Soal Latihan —
(1) Jawablah pertanyaan berikut berdasarkan teks tentang bulan haram.
(a) Menurut terjemahan QS. At-Taubah: 36, berapa bilangan bulan pada sisi Allah?
(b) Menurut hadis yang diriwayatkan dari Abu Hurairah RA, bulan apa yang terdapat di antara Jumadil Akhir dan Sya'ban?
(c) Menurut kutipan QS. Al-Baqarah: 217, apa yang lebih kejam daripada pembunuhan?
(2) Tuliskan lanjutan teks tentang bulan haram, dimulai setelah kalimat terakhirnya.

::: Teks Kutipan

إِنَّ عِدَّةَ ٱلشُّهُورِ عِندَ ٱللَّهِ ٱثْنَا عَشَرَ شَهْرًا فِى كِتَٰبِ ٱللَّهِ يَوْمَ خَلَقَ ٱلسَّمَٰوَٰتِ وَٱلْأَرْضَ مِنْهَآ أَرْبَعَةٌ حُرُمٌ ۚ ذَٰلِكَ ٱلدِّينُ ٱلْقَيِّمُ ۚ فَلَا تَظْلِمُوا۟ فِيهِنَّ أَنفُسَكُمْ ۚ وَقَٰتِلُوا۟ ٱلْمُشْرِكِينَ كَآفَّةً كَمَا يُقَٰتِلُونَكُمْ كَآفَّةً ۚ وَٱعْلَمُوٓا۟ أَنَّ ٱللَّهَ مَعَ ٱلْمُتَّقِينَ

Sesungguhnya bilangan bulan pada sisi Allah adalah dua belas bulan, dalam ketetapan Allah di waktu Dia menciptakan langit dan bumi, di antaranya empat bulan haram. Itulah (ketetapan) agama yang lurus, maka janganlah kamu menganiaya diri kamu dalam bulan yang empat itu, dan perangilah kaum musyrikin itu semuanya sebagaimana merekapun memerangi kamu semuanya, dan ketahuilah bahwasanya Allah beserta orang-orang yang bertakwa.” (QS. At-Taubah: 36).

Berdasarkan ayat di atas, bisa diambil makna bahwa dalam satu tahun, Allah SWT membagi bulan menjadi 12 bilangan. Di antara 12 bulan tersebut, ada 4 yang disebut sebagai bulan haram. Para ahli tafsir berpendapat, empat bulan haram tersebut ialah Muharram, Zulkaidah, Zulhijah dan Rajab, demikian dilansir NU Online. Keterangan mengenai nama empat bulan haram itu terdapat di sebuah hadis yang diriwayatkan dari Abu Hurairah RA:

Sesungguhnya zaman itu berputar sebagaimana bentuknya semula di waktu Allah menciptakan langit dan bumi. Setahun itu ada dua belas bulan, di antaranya terdapat empat bulan yang dihormati, tiga bulan berturut-turut, yaitu Dzulqa’dah, Dzulhijjah dan Muharram, serta satu bulan yang terpisah yaitu Rajab, yang terdapat di antara bulan Jumadil Akhir dan Sya’ban,” (HR Bukhari dan Muslim).

Di dalam Al-Quran Allah swt berfirman, “Mereka bertanya kepadamu (Muhammad) tentang berperang pada bulan haram. Katakanlah, berperang dalam bulan itu adalah (dosa) besar. Tetapi menghalangi (orang) dari jalan Allah, ingkar kepada-Nya, (menghalangi orang masuk) Masjidilharam, dan mengusir penduduk dari sekitarnya, lebih besar (dosanya) dalam pandangan Allah. Sedangkan fitnah lebih kejam daripada pembunuhan. Mereka tidak akan berhenti memerangi kamu sampai kamu murtad (keluar) dari agamamu, jika mereka sanggup. Barang siapa murtad di antara kamu dari agamanya, lalu dia mati dalam kekafiran, maka mereka itu sia-sia amalnya di dunia dan di akhirat, dan mereka itulah penghuni neraka, mereka kekal di dalamnya.” (QS. Al-Baqarah: 217).

::::::
::: Bagian Data

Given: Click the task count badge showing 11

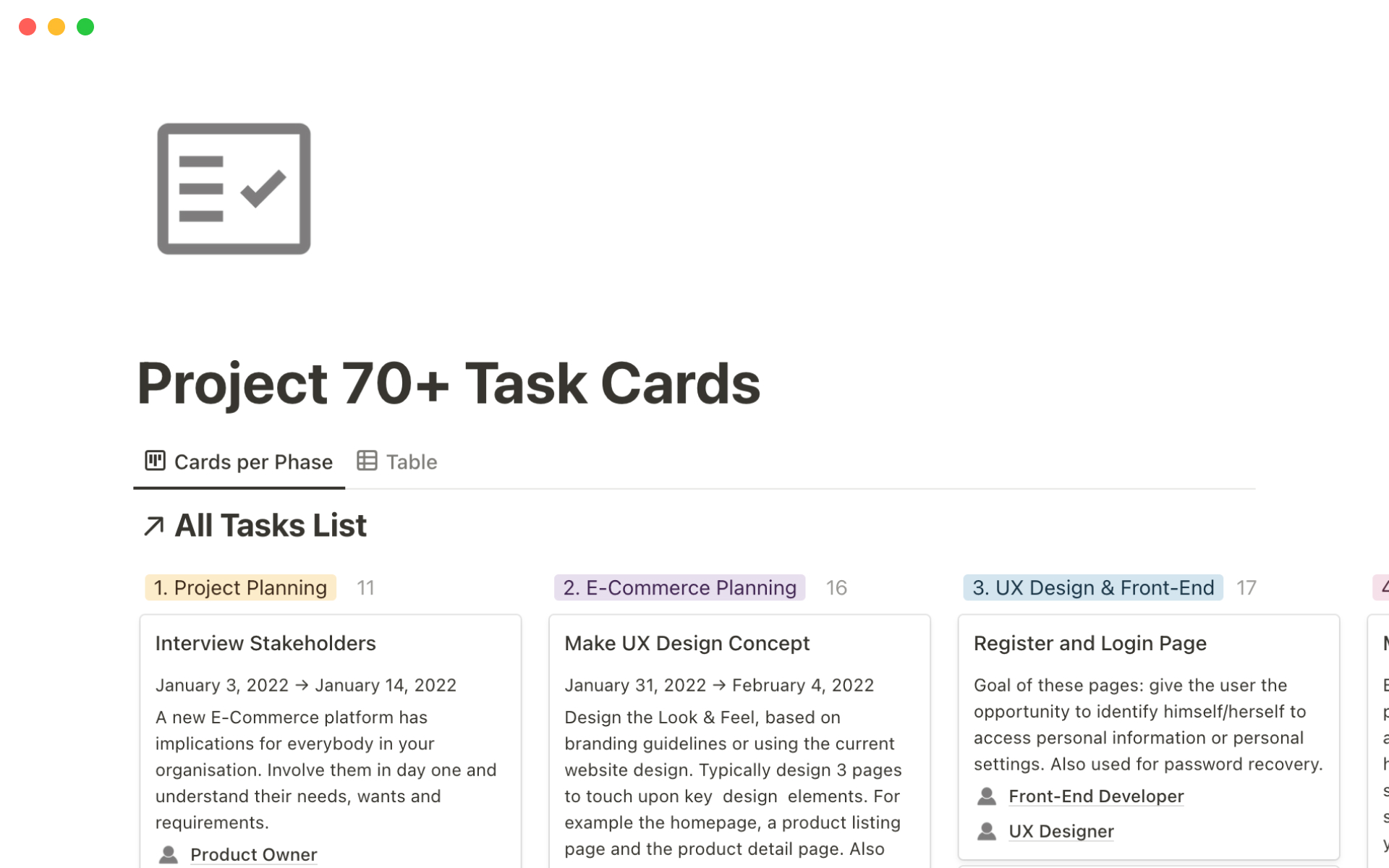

::::::

Jawaban —
(1)
(a) Dua belas bulan.
(b) Rajab.
(c) Fitnah.

(2)
Kerwanto dalam artikel “Falsafah Bulan Muharram: Tafsir Q.S. At-Taubah Ayat 36” menulis, bahwa larangan berperang pada “bulan haram” bisa dimaknai sebagai ajang melakukan perdamaian. Oleh karena itu, salah satu prinsip yang dapat diambil selama bulan Muharram adalah saling berdamai satu sama lain.

Sejumlah ahli tafsir bahkan menyebut, amalan-amalan ibadah yang dilakukan selama empat bulan haram itu akan dilipatgandakan pahalanya. Demikian juga balasan untuk perbuatan buruk pada 4 bulan ini, akan lebih besar. Hal ini seperti dijelaskan Ibnu Katsir dalam kitab Tafsir Ibnu Katsir, “Allah SWT mengkhususkan empat bulan haram dari 12 bulan yang ada, bahkan menjadikannya mulia dan istimewa, juga melipatgandakan perbuatan dosa disamping melipatgandakan perbuatan baik.”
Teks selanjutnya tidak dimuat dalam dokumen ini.